Most Relevant Statistics:

  • 61% say their company’s regulatory compliance process is well under control.

  • 8.3% of the average IT budget goes to compliance

  • 52% say insuring security and business continuity is the greatest IT obstacle to compliance

  • 44% of companies affected by Sarbanes-Oxley say they are yet to be in full compliance

  • 37% argue Sarbanes-Oxley has no business value and should be repealed immediately

    This month’s study investigates how the new regulatory environment is affecting companies and IT organizations. It follows up the results of a May 2004 CIO Insight-Gartner survey on Sarbanes-Oxley and examines the other recently enacted regulations CIOs face. In all, 270 IT executives participated in our survey. The good news: Four out of five IT executives believe their company is devoting enough resources to meet their obligations, and three out of five believe their company has compliance well under control.

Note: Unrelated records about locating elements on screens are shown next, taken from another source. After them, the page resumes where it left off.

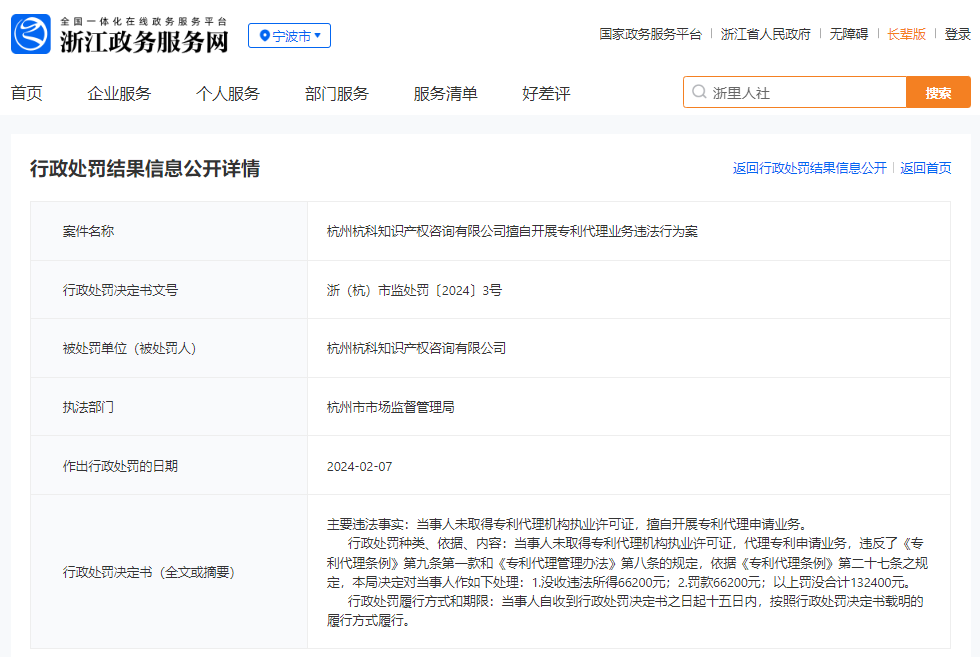Click the location pin icon beside 宁波市
This screenshot has height=657, width=980.
click(x=264, y=36)
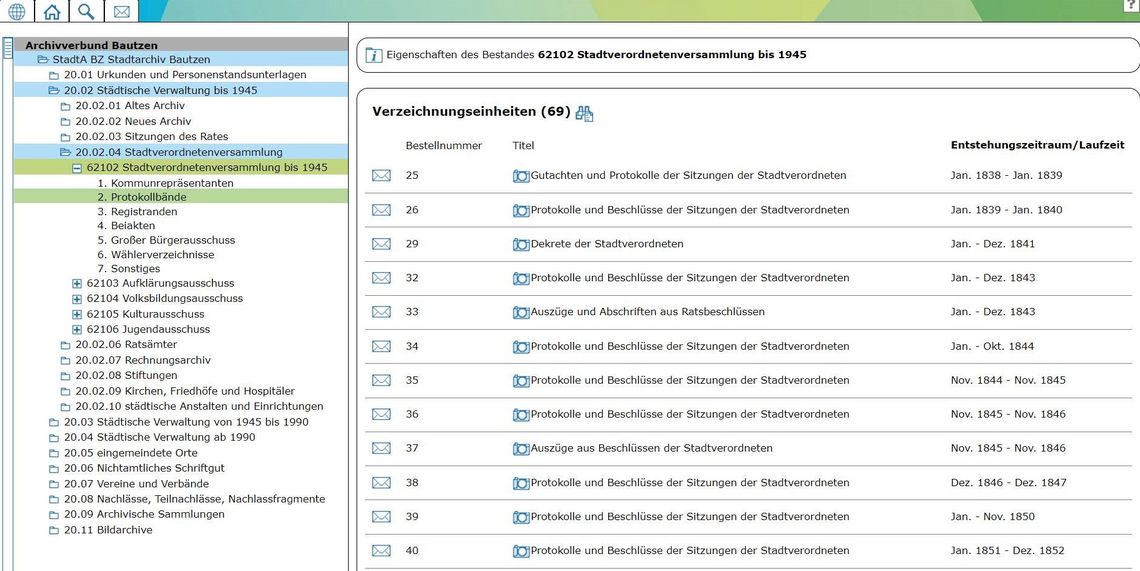
Task: Select 1. Kommunrepräsentanten in the tree
Action: click(x=172, y=183)
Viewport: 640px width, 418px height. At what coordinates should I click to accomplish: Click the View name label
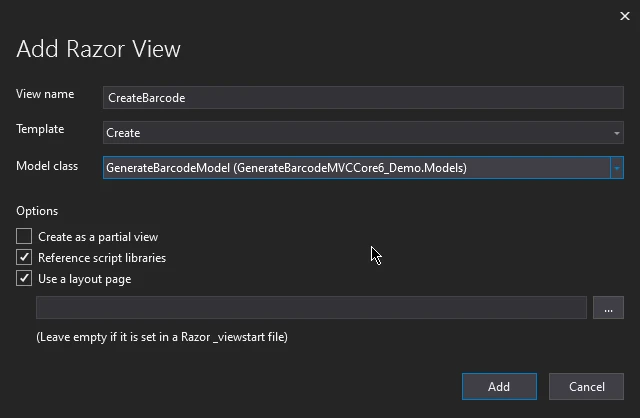tap(45, 94)
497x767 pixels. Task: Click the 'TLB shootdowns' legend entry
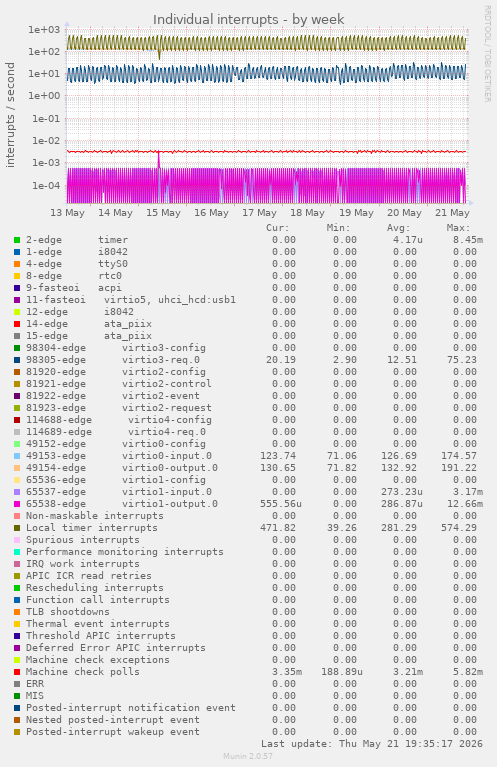68,612
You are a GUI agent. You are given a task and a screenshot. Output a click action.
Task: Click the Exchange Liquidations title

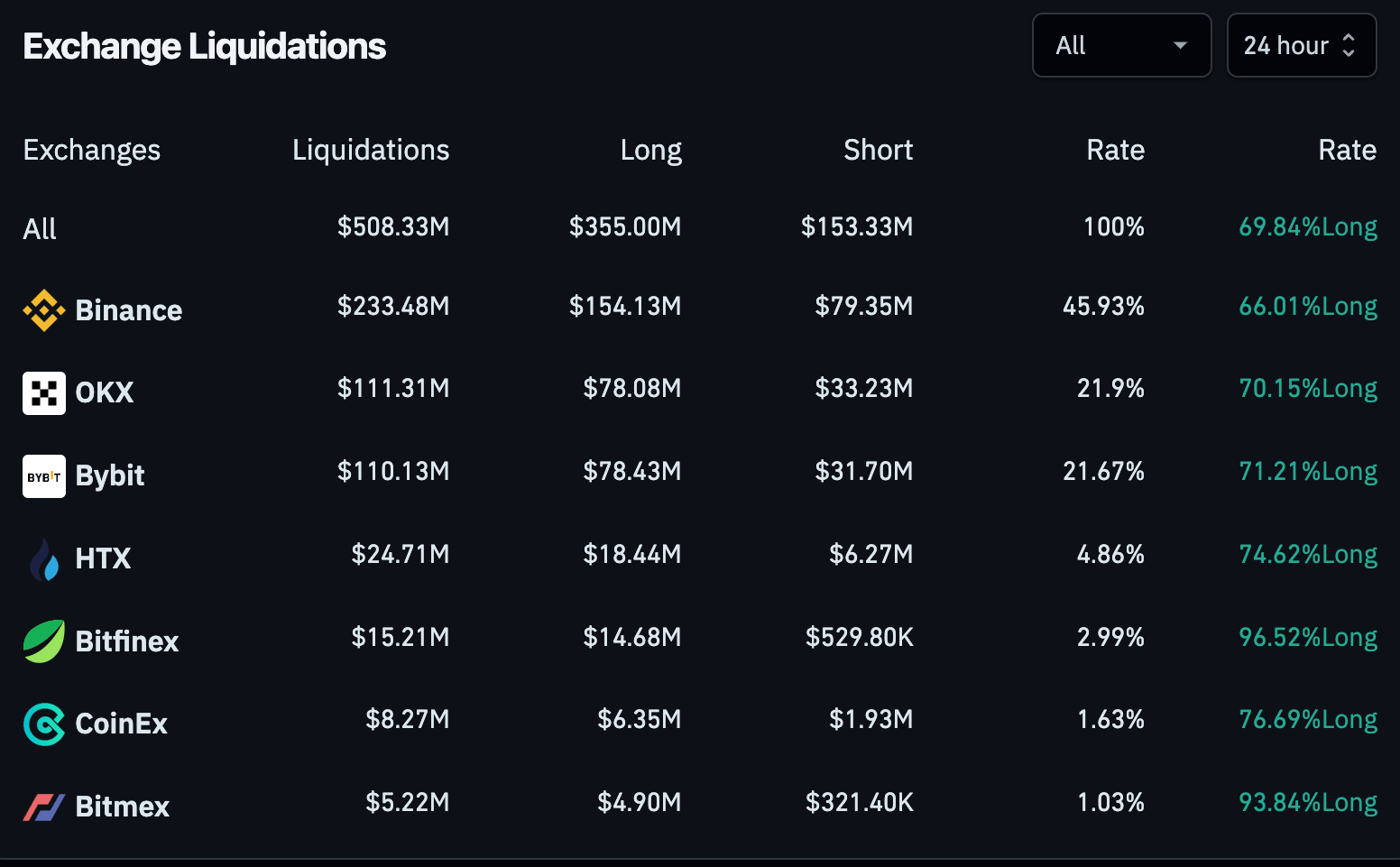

    The troubling part is that full compliance still eludes many organizations and many are struggling with their compliance processes. Achieving and maintaining compliance is soaking up IT resources; companies are devoting approximately 10 percent of their IT budgets and IT staff to regulatory compliance this year.

    But despite these investments, fewer IT executives than last year now expect compliance with Sarbanes-Oxley will benefit their companies.

    It seems likely that more companies will now simply do the minimum required to meet the letter of the law, rather than leverage their efforts to address the security, transparency and privacy concerns that underlie them.

    This picture might be brighter a year or two from now.

    SEC Chairman Donaldson has instructed his staff to consider improving the guidance provided to both auditors and managers. And as companies master the learning curve, they should improve their compliance processes. “The knowledge IT executives will have 18 months from now will be significantly more vast than what they have today,” says Compliance Week’s Cohen. But if CIOs are to help their companies achieve compliance effectively, then they must think of compliance as one of the central business issues they face, rather than as a distraction from their real work, as 65 percent of IT executives do.

    SarbOx Complications Overwhelm Preparations. Click here to read more.

    Ultimately, compliance is not a technology issue; it’s an alignment challenge. As Yancy says, “The IT talent base has never been regulation-focused; it’s been IT-centric.”

    And CIOs might not like it when their company’s chief compliance officer, or their finance and legal executives, weigh in on IT decisions and priorities.

    But like it or not, as Yancy says, “It will now be the responsibility of the technologists to get outside their world and learn about the audit and compliance community.”

    “Fundamentally,” says John Higbee, vice president, CIO and chief systems security officer of AvMed Health Plans in Miami, “companies need to realize that this is not just a bunch of government bureaucratic nonsense. A lot of what’s written in there is just good business sense. If you look at it that way, you’ll develop projects that will address the issues.”